Beginning with the first line below, retype exactly each line through the one containing "460x384 pixels.". Leave out all pictures.
= Beginning of Section =
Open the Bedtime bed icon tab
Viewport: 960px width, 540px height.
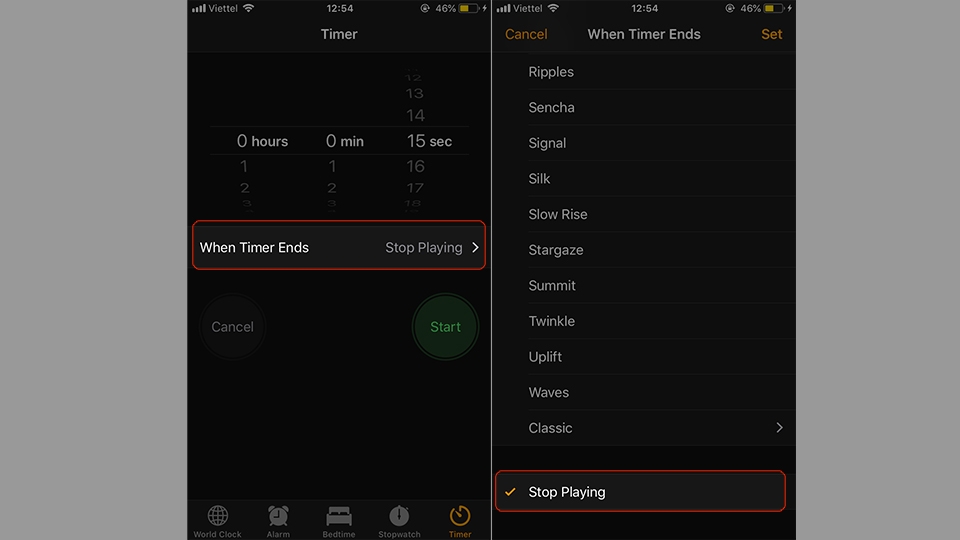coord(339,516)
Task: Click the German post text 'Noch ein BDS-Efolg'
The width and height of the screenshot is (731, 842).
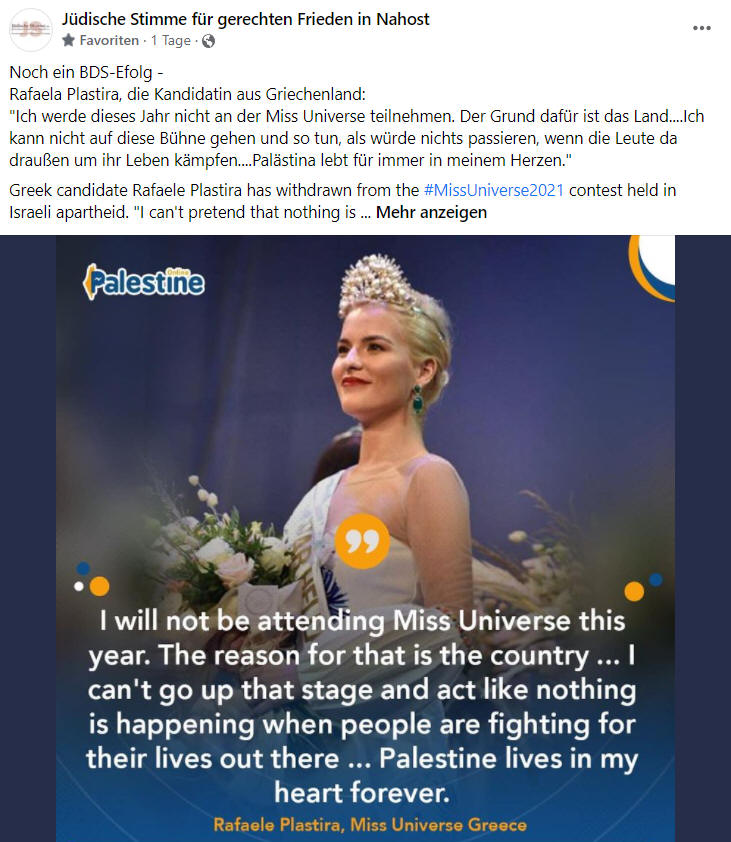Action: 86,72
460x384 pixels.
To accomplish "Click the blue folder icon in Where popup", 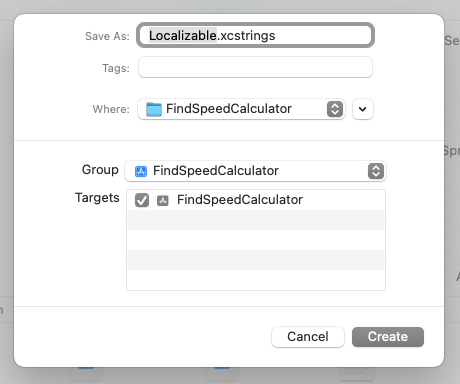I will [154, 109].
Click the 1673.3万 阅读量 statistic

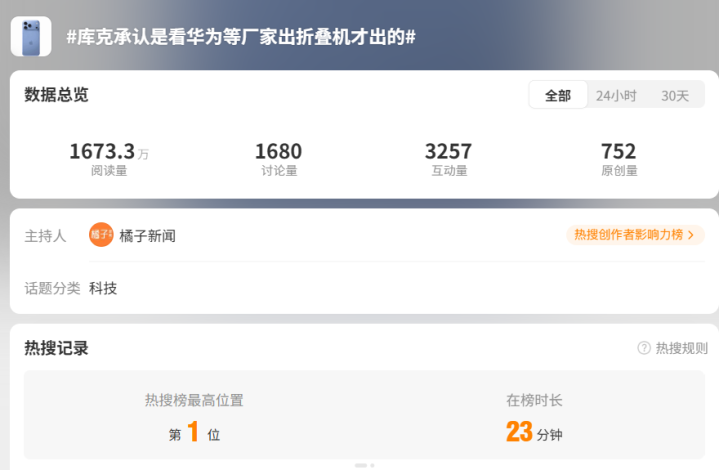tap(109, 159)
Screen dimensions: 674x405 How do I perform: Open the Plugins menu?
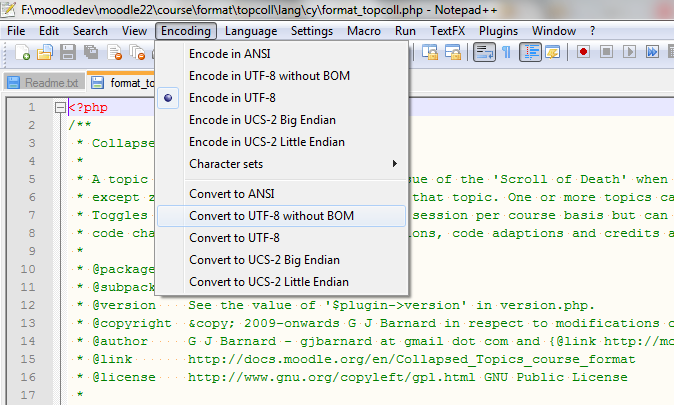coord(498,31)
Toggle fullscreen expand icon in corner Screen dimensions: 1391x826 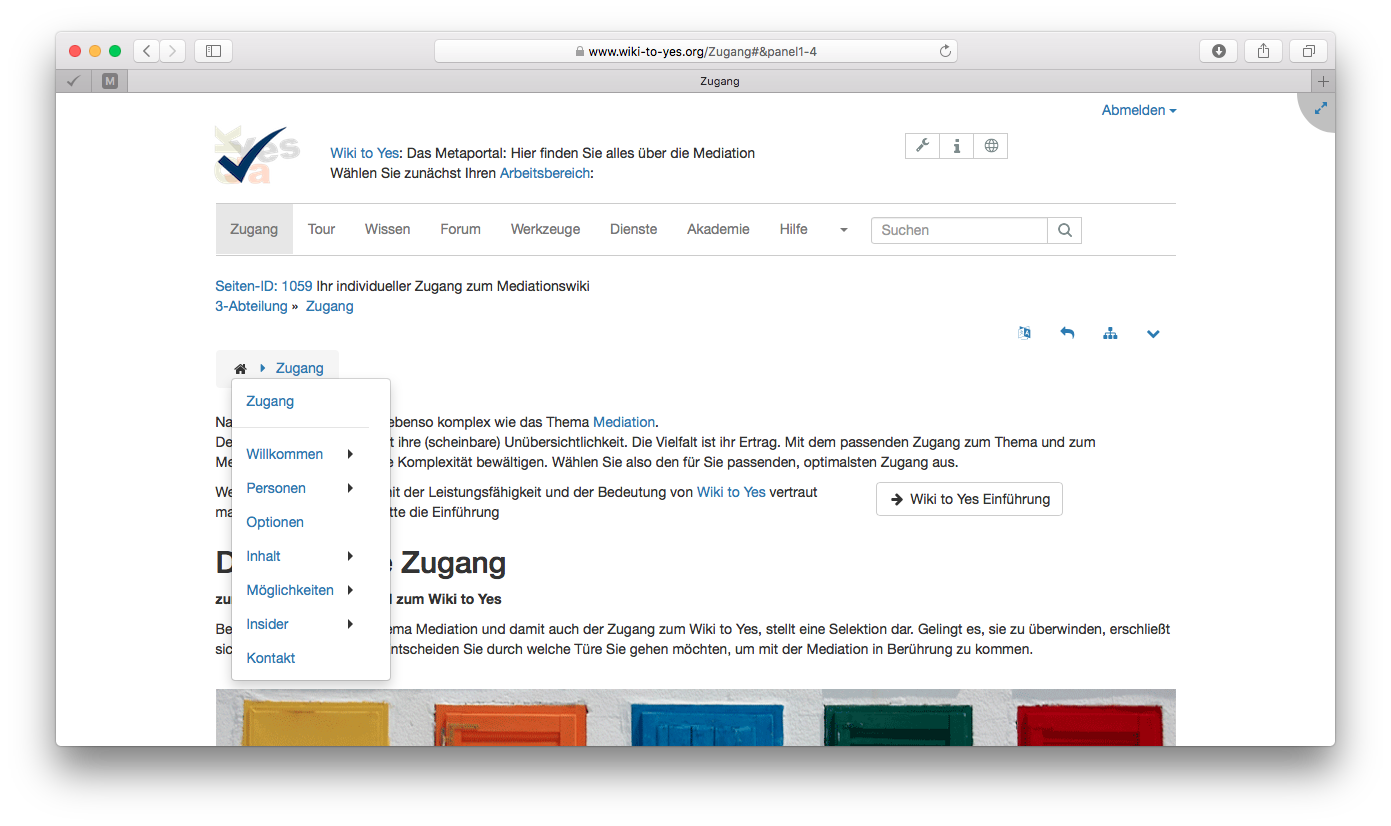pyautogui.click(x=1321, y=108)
= End of Section =
Result of this task:
Open the Bedtime bed icon tab
Viewport: 960px width, 540px height.
coord(339,516)
Task: Click the German post text 'Noch ein BDS-Efolg'
The width and height of the screenshot is (731, 842).
Action: 86,72
460x384 pixels.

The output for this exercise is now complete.